Expression profiling by array in ATLL

Previously, we have shown that an AP-1 family member Fra-2, which is hardly expressed in normal mature T cells, is consistently over-expressed in adult T-cell leukemia/lymphoma (ATLL), and together with JunD, upregulates CCR4 and many other genes including proto-oncogenes c-Myb, MDM2, Bcl-6, and SOX4. SOX4 is frequently overexpressed in many solid tumors and considered to be a potential oncogene. To identify downstream target genes of SOX4 and analyze SOX4 oncogenic pathway in ATLL , we compared gene expression profiles of ST1 cells transfected with SOX4 siRNA or control siRNA using the Affymetrix high density oligonucleotide microarray. The ATL-derived cell line ST1 was transfected with control siRNA or SOX4 siRNA using Nucleofector® (Lonza, Basel, Switzerland).
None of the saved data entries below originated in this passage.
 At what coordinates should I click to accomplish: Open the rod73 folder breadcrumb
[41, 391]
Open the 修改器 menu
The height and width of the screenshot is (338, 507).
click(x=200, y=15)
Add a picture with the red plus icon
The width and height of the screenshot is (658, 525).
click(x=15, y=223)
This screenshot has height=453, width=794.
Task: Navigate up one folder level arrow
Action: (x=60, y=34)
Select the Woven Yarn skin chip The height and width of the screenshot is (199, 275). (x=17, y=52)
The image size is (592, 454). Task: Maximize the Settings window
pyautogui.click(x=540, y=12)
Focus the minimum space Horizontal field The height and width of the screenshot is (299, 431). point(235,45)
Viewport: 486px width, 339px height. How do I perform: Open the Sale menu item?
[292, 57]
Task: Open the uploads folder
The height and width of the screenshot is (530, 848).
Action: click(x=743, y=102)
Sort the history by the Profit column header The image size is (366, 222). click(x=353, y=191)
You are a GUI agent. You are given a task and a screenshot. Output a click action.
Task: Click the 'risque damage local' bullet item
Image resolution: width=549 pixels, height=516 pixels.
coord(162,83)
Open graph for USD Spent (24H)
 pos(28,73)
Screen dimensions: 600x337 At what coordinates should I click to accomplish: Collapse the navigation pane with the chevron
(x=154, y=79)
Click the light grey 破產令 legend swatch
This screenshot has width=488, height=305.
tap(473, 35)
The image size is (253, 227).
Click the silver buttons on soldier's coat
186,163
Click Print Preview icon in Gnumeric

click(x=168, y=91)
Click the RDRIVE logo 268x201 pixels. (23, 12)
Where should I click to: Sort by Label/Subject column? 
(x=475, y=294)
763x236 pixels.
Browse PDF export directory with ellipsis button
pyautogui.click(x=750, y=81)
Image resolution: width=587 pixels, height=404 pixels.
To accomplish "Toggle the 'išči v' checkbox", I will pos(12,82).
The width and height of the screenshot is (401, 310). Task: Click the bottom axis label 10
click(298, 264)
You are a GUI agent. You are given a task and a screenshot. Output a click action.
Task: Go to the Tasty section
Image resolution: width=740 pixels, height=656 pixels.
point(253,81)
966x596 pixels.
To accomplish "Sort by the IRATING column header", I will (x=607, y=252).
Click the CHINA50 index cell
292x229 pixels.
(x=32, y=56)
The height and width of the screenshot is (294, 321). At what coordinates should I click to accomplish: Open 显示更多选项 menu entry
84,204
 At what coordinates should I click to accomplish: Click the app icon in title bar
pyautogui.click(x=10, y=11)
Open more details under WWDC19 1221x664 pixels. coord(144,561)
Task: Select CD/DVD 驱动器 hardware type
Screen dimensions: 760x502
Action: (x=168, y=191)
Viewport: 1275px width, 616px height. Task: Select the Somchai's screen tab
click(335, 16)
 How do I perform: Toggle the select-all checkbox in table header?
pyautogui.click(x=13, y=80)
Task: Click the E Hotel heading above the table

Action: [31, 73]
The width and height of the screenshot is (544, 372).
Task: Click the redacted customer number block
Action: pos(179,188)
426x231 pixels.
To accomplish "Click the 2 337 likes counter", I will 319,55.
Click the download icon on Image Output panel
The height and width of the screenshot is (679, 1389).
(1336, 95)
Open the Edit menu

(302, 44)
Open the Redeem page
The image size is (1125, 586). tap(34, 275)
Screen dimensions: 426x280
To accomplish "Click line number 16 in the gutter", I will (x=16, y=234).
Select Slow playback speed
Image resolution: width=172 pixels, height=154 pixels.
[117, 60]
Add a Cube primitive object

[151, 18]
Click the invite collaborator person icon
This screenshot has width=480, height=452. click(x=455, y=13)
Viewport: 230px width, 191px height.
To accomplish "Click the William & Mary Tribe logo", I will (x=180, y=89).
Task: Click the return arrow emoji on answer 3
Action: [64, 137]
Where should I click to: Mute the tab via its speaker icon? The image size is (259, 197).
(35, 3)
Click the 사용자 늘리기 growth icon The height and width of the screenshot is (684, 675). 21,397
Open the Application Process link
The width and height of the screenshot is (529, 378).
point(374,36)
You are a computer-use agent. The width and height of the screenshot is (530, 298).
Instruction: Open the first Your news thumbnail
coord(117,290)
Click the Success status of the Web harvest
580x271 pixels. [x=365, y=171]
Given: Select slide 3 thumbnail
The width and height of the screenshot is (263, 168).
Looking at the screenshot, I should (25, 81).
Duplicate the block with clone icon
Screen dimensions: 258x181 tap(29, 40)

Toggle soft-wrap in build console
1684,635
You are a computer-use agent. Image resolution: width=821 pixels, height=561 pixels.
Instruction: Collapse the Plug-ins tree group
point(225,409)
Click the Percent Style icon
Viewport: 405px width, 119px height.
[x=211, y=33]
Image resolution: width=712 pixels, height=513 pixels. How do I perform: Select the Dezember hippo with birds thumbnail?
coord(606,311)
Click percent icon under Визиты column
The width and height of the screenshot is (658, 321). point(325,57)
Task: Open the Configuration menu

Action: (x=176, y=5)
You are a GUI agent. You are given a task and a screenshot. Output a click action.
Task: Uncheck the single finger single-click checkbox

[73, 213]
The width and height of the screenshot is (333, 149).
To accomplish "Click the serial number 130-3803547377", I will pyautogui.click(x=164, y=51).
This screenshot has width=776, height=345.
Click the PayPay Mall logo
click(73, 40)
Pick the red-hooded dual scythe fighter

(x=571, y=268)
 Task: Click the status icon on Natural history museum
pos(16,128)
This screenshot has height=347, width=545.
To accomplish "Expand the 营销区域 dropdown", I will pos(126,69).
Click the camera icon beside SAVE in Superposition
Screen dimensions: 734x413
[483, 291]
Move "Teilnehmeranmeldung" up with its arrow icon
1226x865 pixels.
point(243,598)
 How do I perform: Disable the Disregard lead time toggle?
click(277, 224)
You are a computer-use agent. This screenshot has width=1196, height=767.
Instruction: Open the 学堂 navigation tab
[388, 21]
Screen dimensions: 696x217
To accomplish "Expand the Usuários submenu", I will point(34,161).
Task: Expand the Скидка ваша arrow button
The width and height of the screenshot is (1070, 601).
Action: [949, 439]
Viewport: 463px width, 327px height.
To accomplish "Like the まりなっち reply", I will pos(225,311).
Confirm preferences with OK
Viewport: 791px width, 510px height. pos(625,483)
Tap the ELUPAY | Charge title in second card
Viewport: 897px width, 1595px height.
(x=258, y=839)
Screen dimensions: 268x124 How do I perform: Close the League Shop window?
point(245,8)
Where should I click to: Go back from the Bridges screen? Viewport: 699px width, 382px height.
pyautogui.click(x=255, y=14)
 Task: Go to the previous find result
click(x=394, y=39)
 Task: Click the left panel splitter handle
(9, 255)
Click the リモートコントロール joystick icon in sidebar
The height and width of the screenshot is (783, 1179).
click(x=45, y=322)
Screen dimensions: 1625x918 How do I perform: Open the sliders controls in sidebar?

To determine the high-viability of the cells transfected with siRNAs, the cells were counted after 6 h on FACSCalibur (Becton Dickinson, Mountain View, CA) by gating out cells stained with propidium iodide. The transfection efficiency of RNAs was close to 95%, as determined by using fluorescent siRNA (Qiagen). After 48 h, total RNA samples were prepared and confirmed to be of good quality with the Agilent 2100 Bioanalyzer (Agilent Technologies, Waldbronn, Germany). In addition, quantitative PCR confirmed that SOX4 siRNA effectively reduced SOX4 mRNA in ST1 cells.